Komagane-kogen Ladies Clinic, Nagano, Japan.
Geriatr Gerontol Int. 2018 Aug;18(8):1153-1158. doi: 10.1111/ggi.13328. Epub 2018 Apr 11.
Previous studies have shown the relationship between low blood pressure and high mortality in frail, disabled older adults in long-term care. However, the mechanism of this relationship is still unclear. We hypothesized that autonomic nervous activity decline is involved in the relationship between low blood pressure and high mortality.

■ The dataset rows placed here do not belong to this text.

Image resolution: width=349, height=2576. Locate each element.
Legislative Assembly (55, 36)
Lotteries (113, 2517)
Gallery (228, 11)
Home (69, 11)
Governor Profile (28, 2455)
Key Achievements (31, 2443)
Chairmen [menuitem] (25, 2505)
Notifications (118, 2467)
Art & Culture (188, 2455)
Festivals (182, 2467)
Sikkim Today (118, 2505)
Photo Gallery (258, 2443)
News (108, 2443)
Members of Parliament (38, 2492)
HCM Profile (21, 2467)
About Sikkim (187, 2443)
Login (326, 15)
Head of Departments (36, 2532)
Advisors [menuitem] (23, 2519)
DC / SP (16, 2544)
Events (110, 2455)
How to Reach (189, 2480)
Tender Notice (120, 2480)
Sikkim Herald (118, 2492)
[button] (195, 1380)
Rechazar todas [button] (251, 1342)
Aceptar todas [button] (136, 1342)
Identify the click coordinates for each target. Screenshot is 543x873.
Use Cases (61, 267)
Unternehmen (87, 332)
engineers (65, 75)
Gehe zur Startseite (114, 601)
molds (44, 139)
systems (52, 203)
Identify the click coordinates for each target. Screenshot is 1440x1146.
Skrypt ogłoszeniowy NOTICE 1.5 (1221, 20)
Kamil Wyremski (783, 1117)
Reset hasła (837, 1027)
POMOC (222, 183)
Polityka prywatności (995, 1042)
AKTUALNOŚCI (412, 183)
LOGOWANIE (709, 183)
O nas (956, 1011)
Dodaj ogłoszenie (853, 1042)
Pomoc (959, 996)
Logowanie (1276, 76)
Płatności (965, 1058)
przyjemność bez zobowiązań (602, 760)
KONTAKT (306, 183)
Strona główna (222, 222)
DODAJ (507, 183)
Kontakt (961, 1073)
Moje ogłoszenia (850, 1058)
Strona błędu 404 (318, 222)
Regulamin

The present prospective cohort study recruited 61 participants aged ≥75 years. The data from 24-h Holter monitoring and blood pressure recorded by ambulatory blood pressure monitoring were collected. Measured data were divided into three categories: 24-h, daytime and night-time. From power spectral density in the electrocardiogram, low frequency, high frequency and low frequency/high frequency ratio were calculated. The primary end-point was death.
High blood pressure was connected to both high daytime low frequency and high frequency (partial correlation coefficients: 0.42, P < 0.05 and 0.35, P < 0.05, respectively). In addition, the low blood pressure group had higher mortality than the high blood pressure group, and disabled older adults in long-term care and those with elevated daytime systolic and diastolic blood pressure had less risk of mortality compared with those without (systolic: hazard ratio 0.89, 95% confidence interval 0.83-0.96, P = 0.003; diastolic: hazard ratio 0.98, 95% confidence interval 0.79-1.00, P = 0.049). The average blood pressures in the high blood pressure groups were approximately 140/80 mmHg and were connected to low mortality.
Attenuated autonomic nervous activity might lead to low blood pressure in the daytime and high mortality in disabled older adults in long-term care. Geriatr Gerontol Int 2018; 18: 1153-1158.
先前的研究表明,在长期护理中的虚弱和残疾的老年人群体中,低血压与高死亡率之间存在关联。然而,这种关联的机制尚不清楚。我们假设自主神经活动下降与低血压和高死亡率之间存在关联。
本前瞻性队列研究招募了 61 名年龄≥75 岁的参与者。收集了 24 小时动态心电图监测和动态血压监测记录的血压数据。测量数据分为 24 小时、白天和夜间三个类别。从心电图的功率谱密度中计算出低频、高频和低频/高频比。主要终点是死亡。
高血压与白天的高低频(部分相关系数:0.42,P<0.05 和 0.35,P<0.05)均有关联。此外,低血压组的死亡率高于高血压组,长期护理中的残疾老年人以及白天收缩压和舒张压升高的老年人的死亡率低于无此情况的老年人(收缩压:危险比 0.89,95%置信区间 0.83-0.96,P=0.003;舒张压:危险比 0.98,95%置信区间 0.79-1.00,P=0.049)。高血压组的平均血压约为 140/80mmHg,与低死亡率相关。
自主神经活动减弱可能导致长期护理中的残疾老年人白天的血压降低和高死亡率。老年医学与老年病学国际 2018;18:1153-1158。